TO DO —
This task calls for copying every line in the data below that contains the word "Lamongan".

Records from a data source —
◇ ◇ ◇ ◇ ◇ ◇ ◇

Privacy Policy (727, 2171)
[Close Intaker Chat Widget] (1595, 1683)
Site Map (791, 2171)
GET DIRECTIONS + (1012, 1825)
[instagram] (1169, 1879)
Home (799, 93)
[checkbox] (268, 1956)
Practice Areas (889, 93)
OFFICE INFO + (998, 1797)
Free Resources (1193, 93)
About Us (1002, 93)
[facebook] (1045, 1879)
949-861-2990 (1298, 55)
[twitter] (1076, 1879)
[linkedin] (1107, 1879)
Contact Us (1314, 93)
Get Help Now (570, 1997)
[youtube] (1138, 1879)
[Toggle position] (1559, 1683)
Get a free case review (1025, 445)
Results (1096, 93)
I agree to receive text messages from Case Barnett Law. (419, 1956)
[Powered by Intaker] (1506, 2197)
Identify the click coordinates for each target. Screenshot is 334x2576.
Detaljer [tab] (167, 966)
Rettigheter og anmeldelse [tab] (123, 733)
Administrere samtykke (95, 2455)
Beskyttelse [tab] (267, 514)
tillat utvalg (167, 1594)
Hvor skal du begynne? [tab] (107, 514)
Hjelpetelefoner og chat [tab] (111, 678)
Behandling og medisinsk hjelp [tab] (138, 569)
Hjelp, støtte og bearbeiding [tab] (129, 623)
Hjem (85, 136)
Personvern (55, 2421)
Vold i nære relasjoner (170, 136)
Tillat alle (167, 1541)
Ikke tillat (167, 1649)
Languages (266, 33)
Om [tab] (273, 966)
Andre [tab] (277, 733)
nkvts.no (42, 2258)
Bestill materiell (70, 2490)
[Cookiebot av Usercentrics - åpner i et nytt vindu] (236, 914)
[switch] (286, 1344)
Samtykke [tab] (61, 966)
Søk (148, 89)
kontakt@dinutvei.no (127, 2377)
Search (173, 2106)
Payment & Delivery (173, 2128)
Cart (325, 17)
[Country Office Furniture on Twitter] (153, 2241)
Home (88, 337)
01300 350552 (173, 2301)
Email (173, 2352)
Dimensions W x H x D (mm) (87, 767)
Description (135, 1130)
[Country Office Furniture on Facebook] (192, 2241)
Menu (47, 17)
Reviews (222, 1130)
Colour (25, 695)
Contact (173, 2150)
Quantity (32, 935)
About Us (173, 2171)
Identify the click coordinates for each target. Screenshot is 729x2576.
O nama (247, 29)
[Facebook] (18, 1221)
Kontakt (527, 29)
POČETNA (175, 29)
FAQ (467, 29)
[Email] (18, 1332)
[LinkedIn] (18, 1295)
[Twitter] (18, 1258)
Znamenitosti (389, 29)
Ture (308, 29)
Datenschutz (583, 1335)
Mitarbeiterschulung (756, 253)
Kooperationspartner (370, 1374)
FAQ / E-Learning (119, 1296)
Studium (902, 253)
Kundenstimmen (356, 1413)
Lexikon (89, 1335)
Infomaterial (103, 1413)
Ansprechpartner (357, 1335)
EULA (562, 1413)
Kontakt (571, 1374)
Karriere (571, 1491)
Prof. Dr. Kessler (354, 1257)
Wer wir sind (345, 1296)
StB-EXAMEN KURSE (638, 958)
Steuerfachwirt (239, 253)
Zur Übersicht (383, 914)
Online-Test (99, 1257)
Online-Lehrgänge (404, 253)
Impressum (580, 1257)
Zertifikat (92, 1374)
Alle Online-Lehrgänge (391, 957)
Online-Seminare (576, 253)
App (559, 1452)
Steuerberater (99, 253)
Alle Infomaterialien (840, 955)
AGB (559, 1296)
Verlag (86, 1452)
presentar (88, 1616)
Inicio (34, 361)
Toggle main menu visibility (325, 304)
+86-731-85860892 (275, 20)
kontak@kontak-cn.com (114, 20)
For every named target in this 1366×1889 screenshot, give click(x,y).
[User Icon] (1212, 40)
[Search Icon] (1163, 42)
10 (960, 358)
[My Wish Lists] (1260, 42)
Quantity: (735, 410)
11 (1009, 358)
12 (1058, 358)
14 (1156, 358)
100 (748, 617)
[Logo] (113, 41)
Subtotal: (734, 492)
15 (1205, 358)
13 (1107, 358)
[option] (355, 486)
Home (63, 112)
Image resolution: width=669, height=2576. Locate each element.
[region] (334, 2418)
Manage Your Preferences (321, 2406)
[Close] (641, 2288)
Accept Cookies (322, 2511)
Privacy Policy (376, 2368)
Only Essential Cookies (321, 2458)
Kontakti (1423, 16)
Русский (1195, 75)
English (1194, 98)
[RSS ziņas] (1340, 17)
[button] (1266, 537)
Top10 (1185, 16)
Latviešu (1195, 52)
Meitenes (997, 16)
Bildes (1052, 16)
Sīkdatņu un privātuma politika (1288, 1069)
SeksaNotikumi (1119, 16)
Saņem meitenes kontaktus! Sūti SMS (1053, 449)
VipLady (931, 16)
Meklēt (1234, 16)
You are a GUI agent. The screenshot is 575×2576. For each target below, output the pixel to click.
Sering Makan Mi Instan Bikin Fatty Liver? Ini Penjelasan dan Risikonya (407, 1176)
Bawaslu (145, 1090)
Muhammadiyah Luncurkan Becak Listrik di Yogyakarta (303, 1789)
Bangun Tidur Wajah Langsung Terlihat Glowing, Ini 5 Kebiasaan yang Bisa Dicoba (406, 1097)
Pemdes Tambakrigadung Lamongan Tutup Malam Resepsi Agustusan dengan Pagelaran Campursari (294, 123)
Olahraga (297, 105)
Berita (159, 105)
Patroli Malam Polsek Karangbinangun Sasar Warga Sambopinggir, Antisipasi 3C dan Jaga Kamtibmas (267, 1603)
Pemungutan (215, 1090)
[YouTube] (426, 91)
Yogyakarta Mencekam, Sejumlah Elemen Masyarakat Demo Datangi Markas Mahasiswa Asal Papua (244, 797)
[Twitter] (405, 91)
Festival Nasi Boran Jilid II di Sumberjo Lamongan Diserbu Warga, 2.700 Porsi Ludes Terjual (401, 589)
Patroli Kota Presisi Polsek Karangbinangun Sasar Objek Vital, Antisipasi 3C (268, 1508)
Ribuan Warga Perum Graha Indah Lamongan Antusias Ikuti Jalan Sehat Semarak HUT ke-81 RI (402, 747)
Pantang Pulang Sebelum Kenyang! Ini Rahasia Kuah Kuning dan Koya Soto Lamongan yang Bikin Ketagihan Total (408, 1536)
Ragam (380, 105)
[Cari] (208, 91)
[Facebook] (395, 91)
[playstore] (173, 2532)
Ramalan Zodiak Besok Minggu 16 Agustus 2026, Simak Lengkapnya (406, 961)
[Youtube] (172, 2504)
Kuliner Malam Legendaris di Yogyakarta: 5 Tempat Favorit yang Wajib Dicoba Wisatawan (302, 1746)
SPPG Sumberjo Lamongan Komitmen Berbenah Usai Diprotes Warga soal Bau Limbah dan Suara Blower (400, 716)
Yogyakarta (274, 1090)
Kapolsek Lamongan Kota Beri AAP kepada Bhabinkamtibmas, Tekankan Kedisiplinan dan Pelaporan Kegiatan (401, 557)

◇ ◇ ◇ ◇ ◇ ◇ ◇

OUTPUT OF THE EXERCISE —
Pemdes Tambakrigadung Lamongan Tutup Malam Resepsi Agustusan dengan Pagelaran Campursari (294, 123)
Festival Nasi Boran Jilid II di Sumberjo Lamongan Diserbu Warga, 2.700 Porsi Ludes Terjual (401, 589)
Ribuan Warga Perum Graha Indah Lamongan Antusias Ikuti Jalan Sehat Semarak HUT ke-81 RI (402, 747)
Pantang Pulang Sebelum Kenyang! Ini Rahasia Kuah Kuning dan Koya Soto Lamongan yang Bikin Ketagihan Total (408, 1536)
SPPG Sumberjo Lamongan Komitmen Berbenah Usai Diprotes Warga soal Bau Limbah dan Suara Blower (400, 716)
Kapolsek Lamongan Kota Beri AAP kepada Bhabinkamtibmas, Tekankan Kedisiplinan dan Pelaporan Kegiatan (401, 557)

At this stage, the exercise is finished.